LISTED ENTRIES section start

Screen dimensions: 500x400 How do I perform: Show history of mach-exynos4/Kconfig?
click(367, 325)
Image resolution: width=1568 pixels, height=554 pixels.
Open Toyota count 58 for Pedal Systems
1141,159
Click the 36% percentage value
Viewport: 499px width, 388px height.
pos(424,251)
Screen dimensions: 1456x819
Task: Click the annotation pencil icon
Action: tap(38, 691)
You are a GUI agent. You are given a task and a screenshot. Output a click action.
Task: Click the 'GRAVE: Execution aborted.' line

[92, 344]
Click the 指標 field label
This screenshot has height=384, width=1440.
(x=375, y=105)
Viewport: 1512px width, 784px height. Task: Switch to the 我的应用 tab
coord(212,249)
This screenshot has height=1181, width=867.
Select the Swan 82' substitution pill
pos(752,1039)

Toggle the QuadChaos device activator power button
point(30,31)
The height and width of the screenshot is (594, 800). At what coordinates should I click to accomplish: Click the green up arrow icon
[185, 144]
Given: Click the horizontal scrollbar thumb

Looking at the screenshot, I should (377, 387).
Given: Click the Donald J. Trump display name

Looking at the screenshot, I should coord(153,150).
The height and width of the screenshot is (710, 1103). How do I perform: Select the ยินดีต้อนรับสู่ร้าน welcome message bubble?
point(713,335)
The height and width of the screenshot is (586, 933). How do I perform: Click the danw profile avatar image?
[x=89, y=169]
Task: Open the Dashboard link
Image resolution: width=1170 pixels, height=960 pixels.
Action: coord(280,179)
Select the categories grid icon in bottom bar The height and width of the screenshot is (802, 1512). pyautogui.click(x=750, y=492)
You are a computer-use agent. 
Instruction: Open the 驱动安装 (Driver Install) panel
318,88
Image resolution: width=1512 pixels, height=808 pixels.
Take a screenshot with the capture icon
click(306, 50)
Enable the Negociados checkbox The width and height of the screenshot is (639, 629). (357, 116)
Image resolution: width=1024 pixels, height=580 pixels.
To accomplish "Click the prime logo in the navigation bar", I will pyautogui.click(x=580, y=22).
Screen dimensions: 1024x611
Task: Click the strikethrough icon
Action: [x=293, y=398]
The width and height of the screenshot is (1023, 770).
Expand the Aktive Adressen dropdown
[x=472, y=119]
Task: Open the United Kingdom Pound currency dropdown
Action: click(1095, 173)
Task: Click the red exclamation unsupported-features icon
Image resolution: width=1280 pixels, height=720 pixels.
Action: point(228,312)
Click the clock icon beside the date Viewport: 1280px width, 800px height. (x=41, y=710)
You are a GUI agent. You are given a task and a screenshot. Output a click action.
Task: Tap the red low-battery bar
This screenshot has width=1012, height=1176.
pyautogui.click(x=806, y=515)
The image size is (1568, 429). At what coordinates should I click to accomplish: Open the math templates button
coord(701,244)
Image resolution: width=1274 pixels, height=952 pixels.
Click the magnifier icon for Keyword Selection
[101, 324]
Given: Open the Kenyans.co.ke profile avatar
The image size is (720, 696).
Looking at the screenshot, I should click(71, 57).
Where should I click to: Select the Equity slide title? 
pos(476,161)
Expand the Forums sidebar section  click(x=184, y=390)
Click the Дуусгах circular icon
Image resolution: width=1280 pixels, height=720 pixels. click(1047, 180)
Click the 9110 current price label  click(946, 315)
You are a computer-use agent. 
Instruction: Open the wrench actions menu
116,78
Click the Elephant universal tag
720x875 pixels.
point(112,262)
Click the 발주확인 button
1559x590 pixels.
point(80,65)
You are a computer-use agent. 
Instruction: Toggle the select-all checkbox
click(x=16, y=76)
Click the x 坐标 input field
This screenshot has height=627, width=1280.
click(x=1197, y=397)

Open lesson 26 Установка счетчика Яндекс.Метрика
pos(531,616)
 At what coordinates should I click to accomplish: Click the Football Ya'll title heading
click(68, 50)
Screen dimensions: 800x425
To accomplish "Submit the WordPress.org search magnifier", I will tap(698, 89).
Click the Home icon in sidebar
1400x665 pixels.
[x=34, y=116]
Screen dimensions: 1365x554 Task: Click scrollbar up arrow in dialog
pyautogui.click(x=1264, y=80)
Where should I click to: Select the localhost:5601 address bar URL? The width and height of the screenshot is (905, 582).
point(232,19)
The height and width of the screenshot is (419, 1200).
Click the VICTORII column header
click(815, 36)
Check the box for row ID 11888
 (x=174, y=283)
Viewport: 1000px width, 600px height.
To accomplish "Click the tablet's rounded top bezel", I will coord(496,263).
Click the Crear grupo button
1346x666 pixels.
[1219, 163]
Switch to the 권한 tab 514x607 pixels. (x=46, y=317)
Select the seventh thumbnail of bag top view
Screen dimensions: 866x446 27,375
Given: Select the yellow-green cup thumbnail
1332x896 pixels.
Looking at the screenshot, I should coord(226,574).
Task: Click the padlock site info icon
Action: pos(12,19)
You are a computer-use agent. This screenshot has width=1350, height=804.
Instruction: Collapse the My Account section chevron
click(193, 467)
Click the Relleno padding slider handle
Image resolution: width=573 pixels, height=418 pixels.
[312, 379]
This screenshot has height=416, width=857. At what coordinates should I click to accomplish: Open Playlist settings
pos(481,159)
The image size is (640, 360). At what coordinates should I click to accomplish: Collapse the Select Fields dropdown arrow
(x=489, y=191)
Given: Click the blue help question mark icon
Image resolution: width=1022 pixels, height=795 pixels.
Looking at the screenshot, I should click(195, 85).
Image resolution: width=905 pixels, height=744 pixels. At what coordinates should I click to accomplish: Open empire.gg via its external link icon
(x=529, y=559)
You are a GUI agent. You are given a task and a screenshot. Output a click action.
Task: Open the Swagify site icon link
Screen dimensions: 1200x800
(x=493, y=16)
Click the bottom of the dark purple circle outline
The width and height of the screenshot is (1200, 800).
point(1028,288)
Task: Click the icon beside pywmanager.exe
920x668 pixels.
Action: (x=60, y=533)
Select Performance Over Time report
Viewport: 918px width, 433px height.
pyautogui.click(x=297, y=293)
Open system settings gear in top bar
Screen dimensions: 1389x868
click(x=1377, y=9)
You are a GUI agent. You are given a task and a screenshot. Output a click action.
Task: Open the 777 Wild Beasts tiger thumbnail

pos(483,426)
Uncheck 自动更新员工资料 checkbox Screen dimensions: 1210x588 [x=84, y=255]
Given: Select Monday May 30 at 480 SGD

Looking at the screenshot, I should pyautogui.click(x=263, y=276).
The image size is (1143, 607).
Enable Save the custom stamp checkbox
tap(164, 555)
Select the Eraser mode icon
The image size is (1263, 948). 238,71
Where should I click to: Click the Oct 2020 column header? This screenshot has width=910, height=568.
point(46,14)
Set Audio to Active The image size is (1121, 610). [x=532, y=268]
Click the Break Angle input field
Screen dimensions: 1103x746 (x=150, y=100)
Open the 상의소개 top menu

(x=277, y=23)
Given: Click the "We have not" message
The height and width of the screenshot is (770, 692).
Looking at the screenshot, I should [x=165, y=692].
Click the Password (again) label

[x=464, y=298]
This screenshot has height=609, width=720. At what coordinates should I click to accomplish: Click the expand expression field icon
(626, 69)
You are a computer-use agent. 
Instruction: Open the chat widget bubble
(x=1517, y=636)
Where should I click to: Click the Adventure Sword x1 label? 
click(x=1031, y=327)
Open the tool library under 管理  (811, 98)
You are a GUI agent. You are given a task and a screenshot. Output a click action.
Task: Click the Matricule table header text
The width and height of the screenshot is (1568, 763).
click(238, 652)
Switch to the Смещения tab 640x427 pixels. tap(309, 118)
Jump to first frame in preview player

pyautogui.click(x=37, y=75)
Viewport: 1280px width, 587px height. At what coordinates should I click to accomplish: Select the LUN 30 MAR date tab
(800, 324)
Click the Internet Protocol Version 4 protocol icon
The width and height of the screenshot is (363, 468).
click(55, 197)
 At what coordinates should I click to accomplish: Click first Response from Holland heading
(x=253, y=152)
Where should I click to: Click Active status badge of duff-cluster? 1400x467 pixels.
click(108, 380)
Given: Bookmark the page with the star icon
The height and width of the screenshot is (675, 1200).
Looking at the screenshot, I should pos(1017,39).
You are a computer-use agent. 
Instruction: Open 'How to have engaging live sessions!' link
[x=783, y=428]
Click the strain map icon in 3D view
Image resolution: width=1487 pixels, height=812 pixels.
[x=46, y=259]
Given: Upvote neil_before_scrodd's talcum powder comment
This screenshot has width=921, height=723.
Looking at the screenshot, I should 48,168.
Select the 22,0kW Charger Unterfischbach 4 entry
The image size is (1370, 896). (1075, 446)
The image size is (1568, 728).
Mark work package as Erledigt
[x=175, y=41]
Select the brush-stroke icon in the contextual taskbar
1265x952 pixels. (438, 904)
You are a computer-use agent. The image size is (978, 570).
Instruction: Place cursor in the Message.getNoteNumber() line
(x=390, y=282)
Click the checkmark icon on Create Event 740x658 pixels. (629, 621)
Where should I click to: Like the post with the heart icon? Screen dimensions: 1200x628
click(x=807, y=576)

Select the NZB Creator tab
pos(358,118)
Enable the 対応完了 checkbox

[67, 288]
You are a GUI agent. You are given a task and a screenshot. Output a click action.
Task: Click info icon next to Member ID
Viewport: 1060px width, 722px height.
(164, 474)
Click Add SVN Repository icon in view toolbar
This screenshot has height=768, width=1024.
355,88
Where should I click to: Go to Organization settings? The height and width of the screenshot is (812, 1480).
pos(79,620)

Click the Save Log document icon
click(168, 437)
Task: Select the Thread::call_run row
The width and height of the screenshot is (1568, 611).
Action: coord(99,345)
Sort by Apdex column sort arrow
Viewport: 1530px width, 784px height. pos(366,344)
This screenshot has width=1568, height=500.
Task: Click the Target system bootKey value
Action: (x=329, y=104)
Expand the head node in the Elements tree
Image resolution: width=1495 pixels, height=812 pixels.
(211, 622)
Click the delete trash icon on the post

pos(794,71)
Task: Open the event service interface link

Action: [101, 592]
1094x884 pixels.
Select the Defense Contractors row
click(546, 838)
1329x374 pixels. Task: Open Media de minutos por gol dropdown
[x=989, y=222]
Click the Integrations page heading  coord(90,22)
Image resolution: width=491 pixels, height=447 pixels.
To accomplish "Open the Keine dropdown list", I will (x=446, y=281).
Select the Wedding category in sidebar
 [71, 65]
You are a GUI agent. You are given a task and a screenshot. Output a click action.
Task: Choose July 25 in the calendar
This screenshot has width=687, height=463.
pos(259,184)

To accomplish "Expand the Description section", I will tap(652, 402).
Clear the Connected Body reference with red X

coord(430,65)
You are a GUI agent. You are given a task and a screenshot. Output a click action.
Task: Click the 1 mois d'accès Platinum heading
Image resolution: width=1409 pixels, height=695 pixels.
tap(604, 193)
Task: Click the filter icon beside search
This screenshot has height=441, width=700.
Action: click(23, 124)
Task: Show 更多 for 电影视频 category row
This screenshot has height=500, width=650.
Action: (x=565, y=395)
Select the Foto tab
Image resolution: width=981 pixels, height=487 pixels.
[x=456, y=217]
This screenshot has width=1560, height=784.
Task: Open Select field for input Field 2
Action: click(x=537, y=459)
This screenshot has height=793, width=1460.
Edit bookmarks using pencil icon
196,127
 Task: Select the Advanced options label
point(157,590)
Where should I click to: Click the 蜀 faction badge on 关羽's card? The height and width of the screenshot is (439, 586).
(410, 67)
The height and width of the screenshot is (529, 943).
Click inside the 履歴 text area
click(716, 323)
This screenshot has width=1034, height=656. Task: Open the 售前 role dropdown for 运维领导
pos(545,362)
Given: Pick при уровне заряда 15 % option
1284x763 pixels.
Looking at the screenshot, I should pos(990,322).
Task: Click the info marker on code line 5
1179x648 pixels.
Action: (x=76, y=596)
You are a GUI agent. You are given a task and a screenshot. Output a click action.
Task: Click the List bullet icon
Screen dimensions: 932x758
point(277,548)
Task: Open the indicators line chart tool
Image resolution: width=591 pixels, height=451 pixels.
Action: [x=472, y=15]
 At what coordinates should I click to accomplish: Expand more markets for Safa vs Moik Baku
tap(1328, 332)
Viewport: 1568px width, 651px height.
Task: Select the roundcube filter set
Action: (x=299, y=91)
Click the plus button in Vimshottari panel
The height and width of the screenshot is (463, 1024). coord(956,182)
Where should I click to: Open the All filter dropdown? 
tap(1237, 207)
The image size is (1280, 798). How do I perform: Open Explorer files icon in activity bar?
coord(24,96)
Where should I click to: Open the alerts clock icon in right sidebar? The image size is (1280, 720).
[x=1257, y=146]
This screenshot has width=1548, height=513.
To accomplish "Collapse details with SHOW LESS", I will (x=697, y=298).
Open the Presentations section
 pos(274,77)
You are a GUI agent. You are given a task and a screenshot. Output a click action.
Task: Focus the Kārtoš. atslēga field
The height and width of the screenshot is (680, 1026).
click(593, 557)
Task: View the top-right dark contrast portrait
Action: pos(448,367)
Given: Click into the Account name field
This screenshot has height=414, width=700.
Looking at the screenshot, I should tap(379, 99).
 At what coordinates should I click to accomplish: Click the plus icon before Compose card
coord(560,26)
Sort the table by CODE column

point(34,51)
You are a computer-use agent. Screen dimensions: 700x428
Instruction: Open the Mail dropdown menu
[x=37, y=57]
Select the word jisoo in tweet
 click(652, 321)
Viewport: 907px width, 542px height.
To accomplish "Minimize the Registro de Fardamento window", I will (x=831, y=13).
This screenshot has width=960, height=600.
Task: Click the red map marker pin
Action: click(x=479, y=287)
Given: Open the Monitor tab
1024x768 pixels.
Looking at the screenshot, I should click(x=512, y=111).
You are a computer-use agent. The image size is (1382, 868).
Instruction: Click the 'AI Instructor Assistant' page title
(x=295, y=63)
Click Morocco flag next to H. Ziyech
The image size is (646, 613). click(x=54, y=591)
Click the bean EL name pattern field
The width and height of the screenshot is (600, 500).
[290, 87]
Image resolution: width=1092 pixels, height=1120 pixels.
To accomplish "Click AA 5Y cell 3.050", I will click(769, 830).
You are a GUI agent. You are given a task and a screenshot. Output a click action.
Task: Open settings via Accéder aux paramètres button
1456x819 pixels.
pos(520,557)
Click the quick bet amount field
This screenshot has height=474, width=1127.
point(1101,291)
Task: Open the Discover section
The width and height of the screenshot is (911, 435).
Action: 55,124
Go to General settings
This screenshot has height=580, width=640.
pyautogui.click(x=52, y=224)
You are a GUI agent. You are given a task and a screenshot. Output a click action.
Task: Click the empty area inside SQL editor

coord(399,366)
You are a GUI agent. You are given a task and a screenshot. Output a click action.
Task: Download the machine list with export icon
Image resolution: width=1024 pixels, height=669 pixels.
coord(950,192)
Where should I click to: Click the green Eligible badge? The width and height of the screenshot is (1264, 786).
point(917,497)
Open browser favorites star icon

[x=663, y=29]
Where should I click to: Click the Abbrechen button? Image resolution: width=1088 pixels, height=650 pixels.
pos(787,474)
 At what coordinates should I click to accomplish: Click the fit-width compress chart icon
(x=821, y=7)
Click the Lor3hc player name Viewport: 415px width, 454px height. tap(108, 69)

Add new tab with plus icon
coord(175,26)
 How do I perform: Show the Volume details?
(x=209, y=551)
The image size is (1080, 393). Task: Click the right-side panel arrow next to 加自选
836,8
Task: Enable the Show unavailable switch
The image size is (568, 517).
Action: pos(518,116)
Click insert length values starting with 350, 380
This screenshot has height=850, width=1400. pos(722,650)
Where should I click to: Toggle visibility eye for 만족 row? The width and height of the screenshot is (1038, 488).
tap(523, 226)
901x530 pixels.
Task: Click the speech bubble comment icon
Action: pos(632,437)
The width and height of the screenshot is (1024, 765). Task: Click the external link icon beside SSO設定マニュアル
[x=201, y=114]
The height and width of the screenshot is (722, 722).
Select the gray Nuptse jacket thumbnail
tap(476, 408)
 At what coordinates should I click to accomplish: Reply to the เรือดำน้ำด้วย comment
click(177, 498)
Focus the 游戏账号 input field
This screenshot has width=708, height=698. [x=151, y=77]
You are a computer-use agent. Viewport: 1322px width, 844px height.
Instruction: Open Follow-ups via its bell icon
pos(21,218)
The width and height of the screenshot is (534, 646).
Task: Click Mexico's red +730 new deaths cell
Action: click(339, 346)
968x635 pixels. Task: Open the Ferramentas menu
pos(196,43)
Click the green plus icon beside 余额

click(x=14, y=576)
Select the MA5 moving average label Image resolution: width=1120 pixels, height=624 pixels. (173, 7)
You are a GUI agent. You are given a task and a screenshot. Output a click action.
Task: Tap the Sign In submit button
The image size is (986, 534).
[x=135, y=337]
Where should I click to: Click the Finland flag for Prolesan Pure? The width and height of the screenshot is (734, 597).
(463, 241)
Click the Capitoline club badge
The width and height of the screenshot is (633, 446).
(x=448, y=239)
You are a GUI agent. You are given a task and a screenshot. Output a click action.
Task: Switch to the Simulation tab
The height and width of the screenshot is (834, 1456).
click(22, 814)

LISTED ENTRIES section end

YOUR ASSIGNMENT: Tally the lines in the records above that hold the word "bottom", and give only that number.

RESULT FOR THIS TASK: 2